The NFL kickoff will be different in 2024 since the league's competition committee added new rules this offseason

These new rules came to be because touchbacks became more expected on kickoff returns than actual returns themselves. The rules incentivize action and returns -- and tackling -- will be more important than ever, particularly on the last line of defense for the kicking team. 

That's why the back-to-back Super Bowl champion Kansas City Chiefs have decided to insert safety Justin Reid as their new kickoff man. He filled in for kicker Harrison Butker in this capacity at different moments in the 2022 and 2023 seasons because of injury. Reid went 1 of 2 on extra points in Week 1 of the 2022 season at the Arizona Cardinals, a 44-21 Chiefs victory. His seven career kickoffs have traveled an average of 63.6 yards, and Reid has recorded five touchbacks. 

"The advantage for us is that if I'm doing the job, which is what we're planning on doing, then I can fill that last gap, so it makes it a little bit easier, and nobody needs to win two gaps," Reid said on the "Green Light with Chris Long" podcast on Tuesday.  "We're in a great place with it. Although I know he [Butker] can make some tackles, I think he's excited to preserve himself, and we can use him where we really need him, which is those fourth-quarter situations to go nail a 60-yard field goal and win the game.
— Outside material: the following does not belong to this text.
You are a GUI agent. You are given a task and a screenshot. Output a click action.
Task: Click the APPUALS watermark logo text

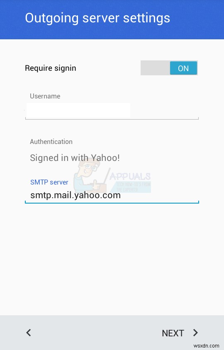[x=130, y=176]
It would be devastating to try and trot a guy out there who's still nicked up from trying to make a tackle in the second quarter."

With kickoff coverage units lined up at the receiving team's 40-yard line, and only the kicker back at his own 35-yard line and being unable to cross midfield until the ball is in play -- which is if the returner catches it or if the ball hits the ground in the landing zone or if the ball gets to the end zone -- having a reliable tackler back there is now more important. 

"Justin can cover, he can kick, and he can go down there and make tackles," Chiefs special teams coordinator Dave Toub said. "He's an extra guy they're probably not accounting for. ... A guy like Justin is a guy they have to worry about. They have to get him blocked and they have to give up blocking someone else."  

"The whole dynamic of hang time has completely flipped," Reid said. "Normally, on kickoff, kickers are great at trying to have a four-second hang time to give guys time to get down the field, but now you're trying to keep the ball as low as possible while still in play. You're trying to get it to hit the ground because when the ball hits the ground, that's now your hang time. Guys can take off at that point and however much time it takes the returner to pick up the ball, that's them wasting time."

Ultimately, Reid, a six-year NFL veteran, feels like he could have an even longer pro football career than he could have imagined because of the rules changes. More teams may follow the Chiefs' example and look for defensive players who happen to have been youth soccer players growing up

"We might have added some time to my career. You might've extended my show a couple years," the 27-year-old Reid said. "When I'm done being the starting guy on safety, I can turn into that rotational third safety and also be a kickoff specialist."